Data items
= = = =
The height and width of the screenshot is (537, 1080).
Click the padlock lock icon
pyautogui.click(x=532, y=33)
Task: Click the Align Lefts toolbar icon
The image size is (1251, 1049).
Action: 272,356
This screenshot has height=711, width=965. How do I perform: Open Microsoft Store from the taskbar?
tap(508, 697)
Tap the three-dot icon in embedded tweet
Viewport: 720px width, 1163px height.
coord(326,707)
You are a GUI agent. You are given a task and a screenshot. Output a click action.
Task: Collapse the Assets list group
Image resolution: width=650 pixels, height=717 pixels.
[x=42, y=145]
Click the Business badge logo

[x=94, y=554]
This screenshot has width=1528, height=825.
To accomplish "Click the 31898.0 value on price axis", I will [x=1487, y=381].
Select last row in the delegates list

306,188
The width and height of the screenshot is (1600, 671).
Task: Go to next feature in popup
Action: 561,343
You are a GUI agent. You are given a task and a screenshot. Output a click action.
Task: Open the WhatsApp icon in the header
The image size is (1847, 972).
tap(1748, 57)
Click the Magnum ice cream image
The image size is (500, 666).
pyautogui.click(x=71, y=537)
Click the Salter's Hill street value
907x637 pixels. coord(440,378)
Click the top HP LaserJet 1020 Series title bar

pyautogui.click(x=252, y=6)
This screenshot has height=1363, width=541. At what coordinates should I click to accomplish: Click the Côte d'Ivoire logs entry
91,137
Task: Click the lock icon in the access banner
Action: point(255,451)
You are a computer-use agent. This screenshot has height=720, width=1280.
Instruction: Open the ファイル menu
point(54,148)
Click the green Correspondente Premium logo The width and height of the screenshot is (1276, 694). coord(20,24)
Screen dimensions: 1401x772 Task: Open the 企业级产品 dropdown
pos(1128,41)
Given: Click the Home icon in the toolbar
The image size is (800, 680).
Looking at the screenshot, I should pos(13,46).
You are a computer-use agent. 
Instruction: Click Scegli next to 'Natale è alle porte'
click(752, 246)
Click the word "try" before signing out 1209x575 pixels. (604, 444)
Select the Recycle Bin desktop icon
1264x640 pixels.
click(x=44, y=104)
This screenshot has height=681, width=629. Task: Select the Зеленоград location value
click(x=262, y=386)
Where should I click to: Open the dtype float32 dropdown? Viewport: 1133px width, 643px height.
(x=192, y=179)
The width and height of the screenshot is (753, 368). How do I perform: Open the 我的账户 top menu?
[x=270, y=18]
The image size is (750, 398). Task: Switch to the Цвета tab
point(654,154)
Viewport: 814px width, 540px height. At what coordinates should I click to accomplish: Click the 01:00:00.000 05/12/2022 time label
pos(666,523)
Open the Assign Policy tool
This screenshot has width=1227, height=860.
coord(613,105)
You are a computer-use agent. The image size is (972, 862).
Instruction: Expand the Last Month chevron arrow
= = = =
## What the exercise asks
Write the data out again in full and exactly.

## Reply
The height and width of the screenshot is (537, 1080).
Click the padlock lock icon
pyautogui.click(x=532, y=33)
Task: Click the Align Lefts toolbar icon
The image size is (1251, 1049).
Action: 272,356
This screenshot has height=711, width=965. How do I perform: Open Microsoft Store from the taskbar?
tap(508, 697)
Tap the three-dot icon in embedded tweet
Viewport: 720px width, 1163px height.
coord(326,707)
You are a GUI agent. You are given a task and a screenshot. Output a click action.
Task: Collapse the Assets list group
Image resolution: width=650 pixels, height=717 pixels.
[x=42, y=145]
Click the Business badge logo

[x=94, y=554]
This screenshot has width=1528, height=825.
To accomplish "Click the 31898.0 value on price axis", I will [x=1487, y=381].
Select last row in the delegates list

306,188
The width and height of the screenshot is (1600, 671).
Task: Go to next feature in popup
Action: 561,343
You are a GUI agent. You are given a task and a screenshot. Output a click action.
Task: Open the WhatsApp icon in the header
The image size is (1847, 972).
tap(1748, 57)
Click the Magnum ice cream image
The image size is (500, 666).
pyautogui.click(x=71, y=537)
Click the Salter's Hill street value
907x637 pixels. coord(440,378)
Click the top HP LaserJet 1020 Series title bar

pyautogui.click(x=252, y=6)
This screenshot has height=1363, width=541. At what coordinates should I click to accomplish: Click the Côte d'Ivoire logs entry
91,137
Task: Click the lock icon in the access banner
Action: point(255,451)
You are a computer-use agent. This screenshot has height=720, width=1280.
Instruction: Open the ファイル menu
point(54,148)
Click the green Correspondente Premium logo The width and height of the screenshot is (1276, 694). coord(20,24)
Screen dimensions: 1401x772 Task: Open the 企业级产品 dropdown
pos(1128,41)
Given: Click the Home icon in the toolbar
The image size is (800, 680).
Looking at the screenshot, I should pos(13,46).
You are a computer-use agent. 
Instruction: Click Scegli next to 'Natale è alle porte'
click(752, 246)
Click the word "try" before signing out 1209x575 pixels. (604, 444)
Select the Recycle Bin desktop icon
1264x640 pixels.
click(x=44, y=104)
This screenshot has height=681, width=629. Task: Select the Зеленоград location value
click(x=262, y=386)
Where should I click to: Open the dtype float32 dropdown? Viewport: 1133px width, 643px height.
(x=192, y=179)
The width and height of the screenshot is (753, 368). How do I perform: Open the 我的账户 top menu?
[x=270, y=18]
The image size is (750, 398). Task: Switch to the Цвета tab
point(654,154)
Viewport: 814px width, 540px height. At what coordinates should I click to accomplish: Click the 01:00:00.000 05/12/2022 time label
pos(666,523)
Open the Assign Policy tool
This screenshot has width=1227, height=860.
coord(613,105)
You are a computer-use agent. The image size is (972, 862).
Instruction: Expand the Last Month chevron arrow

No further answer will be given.